300.000 barils par jour, c’est le défi que se lance le Congo pour sa production pétrolière cette année, contre 749 milliards de Fcfa de recettes attendues pour 2018. Cette annonce a été faite par le ministère congolais des hydrocarbures qui a rendu public ses estimations pour la production, ce 11 janvier 2018. Cette performance attendue par le Congo, consacre ainsi une augmentation de 50.000 barils par jour par rapport à la production pétrolière de l’année 2016 qui était de 250.000 barils par jour. Selon les sources gouvernementales, cette croissance de la production pétrolière se justifie par l’annonce de la société française Total, le 15 mars dernier de la mise en production du champ pétrolier Moho Nord, en mer profonde à près de 75 km au large de Pointe-Noire.
Plus important projet pétrolier jamais réalisé en terre congolaise, ce champ, apprend t-on, dispose d’une capacité de production de 100.000 barils par jour. Dans ce nouveau chantier, la Société nationale des pétroles du Congo (SNPC) dispose de seulement 15% de participation. le géant pétrolier français Total est à 53,5% de participation, celle de Chevron Overseas Limited à 31,5% et et mis en chantier par Total E&P depuis 2008. Notons que toujours selon les sources du ministère, à ce rythme de 300.000 barils par jour, le Congo prévoit une production annuelle de 117 millions de barils.

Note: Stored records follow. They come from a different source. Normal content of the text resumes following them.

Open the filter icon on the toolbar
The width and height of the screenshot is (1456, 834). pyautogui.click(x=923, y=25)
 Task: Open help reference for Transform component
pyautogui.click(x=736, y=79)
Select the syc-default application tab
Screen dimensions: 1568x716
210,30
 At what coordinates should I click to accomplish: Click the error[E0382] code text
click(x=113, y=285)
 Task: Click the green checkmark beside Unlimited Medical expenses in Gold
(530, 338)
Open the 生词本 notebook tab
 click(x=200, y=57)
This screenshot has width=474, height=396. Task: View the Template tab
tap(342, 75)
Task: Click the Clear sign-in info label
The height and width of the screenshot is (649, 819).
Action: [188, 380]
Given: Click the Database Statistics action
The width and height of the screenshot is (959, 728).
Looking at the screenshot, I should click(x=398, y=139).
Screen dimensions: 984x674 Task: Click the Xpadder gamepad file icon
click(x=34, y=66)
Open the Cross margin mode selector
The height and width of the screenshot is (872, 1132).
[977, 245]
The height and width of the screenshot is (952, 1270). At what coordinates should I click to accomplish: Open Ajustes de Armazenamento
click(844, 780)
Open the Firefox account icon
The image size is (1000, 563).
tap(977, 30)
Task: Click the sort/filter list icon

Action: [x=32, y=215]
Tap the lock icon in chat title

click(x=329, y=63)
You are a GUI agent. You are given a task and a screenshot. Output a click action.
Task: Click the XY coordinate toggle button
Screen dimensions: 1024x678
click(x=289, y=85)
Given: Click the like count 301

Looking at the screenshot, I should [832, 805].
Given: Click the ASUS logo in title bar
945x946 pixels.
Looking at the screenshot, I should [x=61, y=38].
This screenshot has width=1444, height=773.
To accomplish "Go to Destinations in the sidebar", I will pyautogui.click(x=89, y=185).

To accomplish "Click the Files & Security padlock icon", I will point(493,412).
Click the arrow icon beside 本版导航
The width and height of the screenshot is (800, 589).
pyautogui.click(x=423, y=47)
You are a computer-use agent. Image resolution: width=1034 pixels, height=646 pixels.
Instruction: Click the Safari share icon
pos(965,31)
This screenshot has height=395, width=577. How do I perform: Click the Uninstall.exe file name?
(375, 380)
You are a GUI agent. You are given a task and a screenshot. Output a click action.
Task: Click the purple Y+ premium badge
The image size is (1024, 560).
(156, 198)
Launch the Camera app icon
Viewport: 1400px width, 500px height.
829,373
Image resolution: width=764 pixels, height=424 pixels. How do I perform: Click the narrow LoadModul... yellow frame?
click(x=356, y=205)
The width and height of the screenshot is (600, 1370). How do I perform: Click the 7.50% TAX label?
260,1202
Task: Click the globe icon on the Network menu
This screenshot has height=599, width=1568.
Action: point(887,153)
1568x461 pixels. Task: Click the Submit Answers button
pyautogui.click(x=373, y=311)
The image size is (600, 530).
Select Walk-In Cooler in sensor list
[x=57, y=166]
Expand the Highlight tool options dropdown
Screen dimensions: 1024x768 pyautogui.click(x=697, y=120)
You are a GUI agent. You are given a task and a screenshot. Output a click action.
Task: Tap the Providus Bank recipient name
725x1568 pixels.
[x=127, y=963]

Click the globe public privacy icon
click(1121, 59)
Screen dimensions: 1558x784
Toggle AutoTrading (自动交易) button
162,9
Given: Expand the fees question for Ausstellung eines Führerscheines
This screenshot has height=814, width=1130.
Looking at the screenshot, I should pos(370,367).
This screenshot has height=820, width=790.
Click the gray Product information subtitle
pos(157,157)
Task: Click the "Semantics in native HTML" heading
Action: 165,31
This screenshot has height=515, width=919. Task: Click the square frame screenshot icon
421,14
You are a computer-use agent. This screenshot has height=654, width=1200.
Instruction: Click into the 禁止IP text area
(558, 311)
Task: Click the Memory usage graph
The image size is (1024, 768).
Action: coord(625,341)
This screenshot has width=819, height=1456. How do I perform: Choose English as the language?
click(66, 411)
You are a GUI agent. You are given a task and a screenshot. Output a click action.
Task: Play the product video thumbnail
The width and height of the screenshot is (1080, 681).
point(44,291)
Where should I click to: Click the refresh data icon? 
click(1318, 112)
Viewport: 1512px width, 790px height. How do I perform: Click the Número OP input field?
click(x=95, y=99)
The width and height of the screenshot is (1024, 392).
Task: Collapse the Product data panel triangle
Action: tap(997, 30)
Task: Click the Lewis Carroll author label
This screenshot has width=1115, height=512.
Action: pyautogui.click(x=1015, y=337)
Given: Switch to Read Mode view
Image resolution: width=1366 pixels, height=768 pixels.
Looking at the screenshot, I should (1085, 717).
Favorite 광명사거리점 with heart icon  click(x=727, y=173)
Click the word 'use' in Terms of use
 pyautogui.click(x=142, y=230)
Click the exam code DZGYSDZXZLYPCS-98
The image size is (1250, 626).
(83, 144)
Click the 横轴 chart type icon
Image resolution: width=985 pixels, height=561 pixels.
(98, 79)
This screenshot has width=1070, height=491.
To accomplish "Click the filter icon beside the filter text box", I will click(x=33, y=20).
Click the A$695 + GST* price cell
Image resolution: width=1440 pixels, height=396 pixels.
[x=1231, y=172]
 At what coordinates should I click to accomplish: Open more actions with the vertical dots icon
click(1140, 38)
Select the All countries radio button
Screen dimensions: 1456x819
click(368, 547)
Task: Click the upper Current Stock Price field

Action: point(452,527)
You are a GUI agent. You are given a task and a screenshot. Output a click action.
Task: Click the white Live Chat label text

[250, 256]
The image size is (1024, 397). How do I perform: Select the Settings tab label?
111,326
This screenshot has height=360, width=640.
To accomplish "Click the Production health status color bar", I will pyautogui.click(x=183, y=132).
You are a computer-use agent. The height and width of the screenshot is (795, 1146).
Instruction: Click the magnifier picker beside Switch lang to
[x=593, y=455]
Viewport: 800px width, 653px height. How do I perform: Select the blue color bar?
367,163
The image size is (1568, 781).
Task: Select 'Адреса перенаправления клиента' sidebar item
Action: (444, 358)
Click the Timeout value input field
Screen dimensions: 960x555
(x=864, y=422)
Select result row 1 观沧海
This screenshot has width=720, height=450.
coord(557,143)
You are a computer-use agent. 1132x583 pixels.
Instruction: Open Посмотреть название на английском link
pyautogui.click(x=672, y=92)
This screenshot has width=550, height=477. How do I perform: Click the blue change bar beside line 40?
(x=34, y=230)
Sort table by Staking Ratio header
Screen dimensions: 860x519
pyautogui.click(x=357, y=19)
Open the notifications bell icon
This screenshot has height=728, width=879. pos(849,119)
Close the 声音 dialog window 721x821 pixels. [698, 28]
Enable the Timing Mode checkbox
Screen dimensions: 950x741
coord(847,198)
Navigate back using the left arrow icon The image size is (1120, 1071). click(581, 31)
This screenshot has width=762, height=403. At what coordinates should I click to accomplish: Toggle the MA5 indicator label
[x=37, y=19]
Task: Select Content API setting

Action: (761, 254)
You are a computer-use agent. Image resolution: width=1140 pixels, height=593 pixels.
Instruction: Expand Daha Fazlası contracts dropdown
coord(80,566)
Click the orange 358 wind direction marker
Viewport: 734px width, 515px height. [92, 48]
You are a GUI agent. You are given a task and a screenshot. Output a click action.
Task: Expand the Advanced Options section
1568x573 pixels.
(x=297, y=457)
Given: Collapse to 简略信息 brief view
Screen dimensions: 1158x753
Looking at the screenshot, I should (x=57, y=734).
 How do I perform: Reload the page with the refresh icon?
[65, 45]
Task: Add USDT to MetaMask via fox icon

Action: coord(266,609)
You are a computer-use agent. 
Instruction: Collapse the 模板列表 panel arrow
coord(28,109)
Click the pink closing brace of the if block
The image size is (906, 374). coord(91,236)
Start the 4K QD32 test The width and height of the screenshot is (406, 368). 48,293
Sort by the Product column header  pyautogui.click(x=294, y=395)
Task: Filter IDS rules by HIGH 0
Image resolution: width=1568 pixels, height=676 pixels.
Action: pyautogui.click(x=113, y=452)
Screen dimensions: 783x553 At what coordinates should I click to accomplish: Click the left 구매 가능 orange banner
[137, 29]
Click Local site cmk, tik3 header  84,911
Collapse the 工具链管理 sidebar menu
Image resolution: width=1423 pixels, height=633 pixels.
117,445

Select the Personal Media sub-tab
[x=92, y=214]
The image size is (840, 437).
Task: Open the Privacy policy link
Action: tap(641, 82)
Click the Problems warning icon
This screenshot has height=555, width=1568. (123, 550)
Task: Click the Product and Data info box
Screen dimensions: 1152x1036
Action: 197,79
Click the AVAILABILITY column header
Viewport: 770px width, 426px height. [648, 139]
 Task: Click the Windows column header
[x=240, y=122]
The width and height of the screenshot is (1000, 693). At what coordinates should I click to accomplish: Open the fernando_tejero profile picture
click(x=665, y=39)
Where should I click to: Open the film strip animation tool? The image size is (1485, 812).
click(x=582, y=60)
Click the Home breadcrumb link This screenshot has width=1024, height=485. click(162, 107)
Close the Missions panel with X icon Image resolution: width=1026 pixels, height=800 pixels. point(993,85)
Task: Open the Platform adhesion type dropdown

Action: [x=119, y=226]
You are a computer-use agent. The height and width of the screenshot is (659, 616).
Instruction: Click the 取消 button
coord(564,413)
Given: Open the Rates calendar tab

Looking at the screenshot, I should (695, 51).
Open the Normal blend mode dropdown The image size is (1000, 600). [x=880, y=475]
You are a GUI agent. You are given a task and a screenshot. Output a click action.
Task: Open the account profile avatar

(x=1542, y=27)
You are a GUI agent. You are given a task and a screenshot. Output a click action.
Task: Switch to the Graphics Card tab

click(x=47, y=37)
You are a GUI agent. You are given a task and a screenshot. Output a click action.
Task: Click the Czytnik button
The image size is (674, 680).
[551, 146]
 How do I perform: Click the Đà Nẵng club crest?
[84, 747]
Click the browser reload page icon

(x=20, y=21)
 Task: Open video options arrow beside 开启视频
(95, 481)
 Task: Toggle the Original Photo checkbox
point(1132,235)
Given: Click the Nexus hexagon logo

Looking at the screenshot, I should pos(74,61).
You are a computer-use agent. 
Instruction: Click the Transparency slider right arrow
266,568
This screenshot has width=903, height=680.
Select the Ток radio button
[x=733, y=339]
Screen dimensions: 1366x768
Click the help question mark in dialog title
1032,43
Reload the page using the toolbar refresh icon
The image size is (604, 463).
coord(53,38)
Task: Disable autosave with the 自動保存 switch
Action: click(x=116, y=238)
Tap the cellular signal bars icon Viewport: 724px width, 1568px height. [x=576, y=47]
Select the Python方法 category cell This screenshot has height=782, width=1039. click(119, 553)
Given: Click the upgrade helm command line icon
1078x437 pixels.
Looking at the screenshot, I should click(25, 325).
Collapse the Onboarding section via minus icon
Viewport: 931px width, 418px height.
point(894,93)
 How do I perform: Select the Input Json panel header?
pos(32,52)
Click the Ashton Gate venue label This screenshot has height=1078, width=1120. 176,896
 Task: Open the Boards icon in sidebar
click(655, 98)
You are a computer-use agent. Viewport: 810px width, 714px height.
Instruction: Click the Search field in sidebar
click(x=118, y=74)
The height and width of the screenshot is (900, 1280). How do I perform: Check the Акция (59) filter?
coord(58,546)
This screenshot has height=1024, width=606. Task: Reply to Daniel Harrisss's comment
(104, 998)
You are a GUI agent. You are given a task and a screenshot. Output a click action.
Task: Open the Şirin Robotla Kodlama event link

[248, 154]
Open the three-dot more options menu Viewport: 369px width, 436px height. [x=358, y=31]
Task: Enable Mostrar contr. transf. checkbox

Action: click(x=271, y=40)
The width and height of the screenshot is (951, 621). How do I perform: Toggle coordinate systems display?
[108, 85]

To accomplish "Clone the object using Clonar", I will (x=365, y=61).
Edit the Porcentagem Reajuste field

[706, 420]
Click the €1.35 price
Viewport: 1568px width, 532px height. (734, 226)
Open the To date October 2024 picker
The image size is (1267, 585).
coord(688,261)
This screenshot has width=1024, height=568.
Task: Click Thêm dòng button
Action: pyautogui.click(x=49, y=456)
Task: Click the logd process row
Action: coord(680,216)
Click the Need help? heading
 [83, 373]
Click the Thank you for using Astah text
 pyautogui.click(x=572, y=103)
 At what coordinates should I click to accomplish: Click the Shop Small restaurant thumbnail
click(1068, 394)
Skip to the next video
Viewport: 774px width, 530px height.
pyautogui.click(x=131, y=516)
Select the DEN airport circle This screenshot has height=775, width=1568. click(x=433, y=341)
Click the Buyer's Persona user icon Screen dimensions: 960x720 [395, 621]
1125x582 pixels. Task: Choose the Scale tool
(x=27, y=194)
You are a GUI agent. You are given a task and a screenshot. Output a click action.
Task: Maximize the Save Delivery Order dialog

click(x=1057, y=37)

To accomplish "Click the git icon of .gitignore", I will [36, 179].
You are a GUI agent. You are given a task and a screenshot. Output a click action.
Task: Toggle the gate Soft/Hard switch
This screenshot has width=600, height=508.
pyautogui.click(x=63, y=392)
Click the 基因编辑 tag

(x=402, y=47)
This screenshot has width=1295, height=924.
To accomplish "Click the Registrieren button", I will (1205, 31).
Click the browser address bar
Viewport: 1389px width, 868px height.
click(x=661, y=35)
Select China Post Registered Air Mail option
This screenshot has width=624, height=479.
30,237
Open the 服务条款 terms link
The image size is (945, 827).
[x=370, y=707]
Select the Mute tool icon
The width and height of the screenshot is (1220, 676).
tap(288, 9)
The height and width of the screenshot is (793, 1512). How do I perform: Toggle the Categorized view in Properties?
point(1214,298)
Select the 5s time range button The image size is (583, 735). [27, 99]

Pour les autorités congolaises, la mise en production de ce nouveau champ pétrolier laisse présager de bonnes perspectives pour le Congo dont l’économie dépend essentiellement des ressources de ce secteur. Avec les 117 millions de barils, le pays prévoit augmenter le niveau des recettes de près de 357 milliards de francs CFA par rapport aux faibles recettes engrangées au cours de l’année dernière, lesquelles se sont élevées à 391 milliards de francs CFA. Les ressources provenant du pétrole représentent environ les 2/3 du PIB du Congo, 75% des recettes publiques et 90% des recettes d’exportation.